Javier Sánchez, Technical Adviser for European Projects of the Madrid Employment Agency explains that they analysed the needs they had “to offer resources to migrants and we decided to focus on employment. We realised that even in the city council of Madrid we had two spaces, the offices that work with migrants and the employment agency that offers employment guidance, etc. and in the end, a large part of our clients are migrants because we have a work focused on the most vulnerable population. We noticed that the migration offices covered one part of the attention to migrants and we covered another, but there was no coordination.”
And this is where CONNECTION proves to be of great relevance to the city.

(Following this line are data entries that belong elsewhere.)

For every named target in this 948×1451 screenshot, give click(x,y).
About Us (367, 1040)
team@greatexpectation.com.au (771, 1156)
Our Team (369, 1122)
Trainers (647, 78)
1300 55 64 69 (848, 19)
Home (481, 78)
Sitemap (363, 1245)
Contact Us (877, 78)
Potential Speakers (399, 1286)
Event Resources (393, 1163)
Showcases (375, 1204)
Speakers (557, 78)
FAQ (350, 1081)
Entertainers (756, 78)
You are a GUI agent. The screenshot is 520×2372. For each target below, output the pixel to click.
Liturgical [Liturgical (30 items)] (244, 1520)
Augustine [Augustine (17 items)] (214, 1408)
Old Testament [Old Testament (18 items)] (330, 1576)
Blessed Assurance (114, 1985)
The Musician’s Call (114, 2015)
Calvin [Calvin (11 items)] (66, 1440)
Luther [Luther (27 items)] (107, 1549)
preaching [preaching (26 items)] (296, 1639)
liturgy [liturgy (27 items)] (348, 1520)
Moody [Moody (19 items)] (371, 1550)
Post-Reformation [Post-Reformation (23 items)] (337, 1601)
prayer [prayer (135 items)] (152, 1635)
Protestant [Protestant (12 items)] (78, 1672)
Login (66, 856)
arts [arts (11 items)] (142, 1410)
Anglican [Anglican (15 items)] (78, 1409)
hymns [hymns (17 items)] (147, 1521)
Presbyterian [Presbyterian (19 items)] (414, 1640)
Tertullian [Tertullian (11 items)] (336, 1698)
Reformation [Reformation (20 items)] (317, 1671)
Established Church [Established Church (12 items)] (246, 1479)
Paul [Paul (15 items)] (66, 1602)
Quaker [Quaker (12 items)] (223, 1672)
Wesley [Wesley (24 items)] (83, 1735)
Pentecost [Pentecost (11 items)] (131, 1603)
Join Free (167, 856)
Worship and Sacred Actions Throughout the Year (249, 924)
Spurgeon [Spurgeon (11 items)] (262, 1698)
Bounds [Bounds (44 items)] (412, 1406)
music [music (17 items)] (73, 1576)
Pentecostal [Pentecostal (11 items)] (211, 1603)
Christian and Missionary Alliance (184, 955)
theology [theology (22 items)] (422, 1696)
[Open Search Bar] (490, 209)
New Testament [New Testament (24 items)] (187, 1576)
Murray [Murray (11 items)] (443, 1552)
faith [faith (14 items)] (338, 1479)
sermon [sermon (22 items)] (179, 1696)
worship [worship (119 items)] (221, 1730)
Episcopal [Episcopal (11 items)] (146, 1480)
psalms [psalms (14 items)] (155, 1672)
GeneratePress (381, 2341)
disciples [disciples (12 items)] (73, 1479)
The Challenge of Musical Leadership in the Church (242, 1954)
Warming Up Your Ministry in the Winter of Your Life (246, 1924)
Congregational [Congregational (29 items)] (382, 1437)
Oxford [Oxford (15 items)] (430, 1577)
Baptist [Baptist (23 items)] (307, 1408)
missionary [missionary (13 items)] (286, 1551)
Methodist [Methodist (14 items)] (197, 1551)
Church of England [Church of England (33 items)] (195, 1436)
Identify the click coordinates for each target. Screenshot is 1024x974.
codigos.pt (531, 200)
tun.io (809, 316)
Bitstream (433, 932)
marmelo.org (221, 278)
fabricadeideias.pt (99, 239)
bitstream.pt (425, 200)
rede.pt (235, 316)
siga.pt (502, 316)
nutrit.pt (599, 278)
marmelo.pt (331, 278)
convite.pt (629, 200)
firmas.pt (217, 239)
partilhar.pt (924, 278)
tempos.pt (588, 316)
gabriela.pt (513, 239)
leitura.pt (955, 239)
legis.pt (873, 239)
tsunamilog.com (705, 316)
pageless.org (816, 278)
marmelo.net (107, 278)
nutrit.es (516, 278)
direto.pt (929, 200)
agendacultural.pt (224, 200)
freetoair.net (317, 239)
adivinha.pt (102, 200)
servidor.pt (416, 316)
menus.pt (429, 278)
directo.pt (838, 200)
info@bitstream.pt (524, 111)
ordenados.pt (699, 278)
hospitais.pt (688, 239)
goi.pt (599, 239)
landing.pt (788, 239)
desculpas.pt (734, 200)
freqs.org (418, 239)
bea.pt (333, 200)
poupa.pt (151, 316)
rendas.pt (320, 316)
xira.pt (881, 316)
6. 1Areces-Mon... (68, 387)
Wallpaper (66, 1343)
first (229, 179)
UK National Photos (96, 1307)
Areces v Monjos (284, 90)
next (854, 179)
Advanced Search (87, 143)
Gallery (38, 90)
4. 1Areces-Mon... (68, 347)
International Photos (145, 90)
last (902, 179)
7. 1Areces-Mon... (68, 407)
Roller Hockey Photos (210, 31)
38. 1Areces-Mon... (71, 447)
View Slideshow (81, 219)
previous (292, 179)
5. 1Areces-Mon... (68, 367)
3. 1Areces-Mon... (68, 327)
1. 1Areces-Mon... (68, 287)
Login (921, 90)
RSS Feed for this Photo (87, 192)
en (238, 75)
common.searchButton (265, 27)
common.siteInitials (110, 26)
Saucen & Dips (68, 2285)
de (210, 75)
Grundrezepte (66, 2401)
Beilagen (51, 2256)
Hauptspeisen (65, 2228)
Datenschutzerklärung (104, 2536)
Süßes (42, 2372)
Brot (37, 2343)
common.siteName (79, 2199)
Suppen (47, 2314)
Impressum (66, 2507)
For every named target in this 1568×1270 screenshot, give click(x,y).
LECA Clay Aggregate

Sánchez says that their idea is to create “a new channel, an application, more direct towards this group of migrants. A coordination mechanism to reach the end customer and reach the migrant.” In other words, the plan to be implemented envisages not only the expansion of dialogue and the facilitation of common projects, but also communication channels, websites, and even an app for mobile phones that promote the integration of two agencies that have complementary functions, but that, today, have little interaction.
CONNECTION’s role is “exactly to create this bridge between the offices and the employment agency,” adds Arenas. And that can be achieved by the formulation and implementation of both administrative tools and dialogue channels, reinforcing good practices also by learning about the experiences of other cities.
Through effective collaboration with other cities, sharing information and experiences, projects like the one in Madrid can help the city to empower its migrant population in a more efficient way.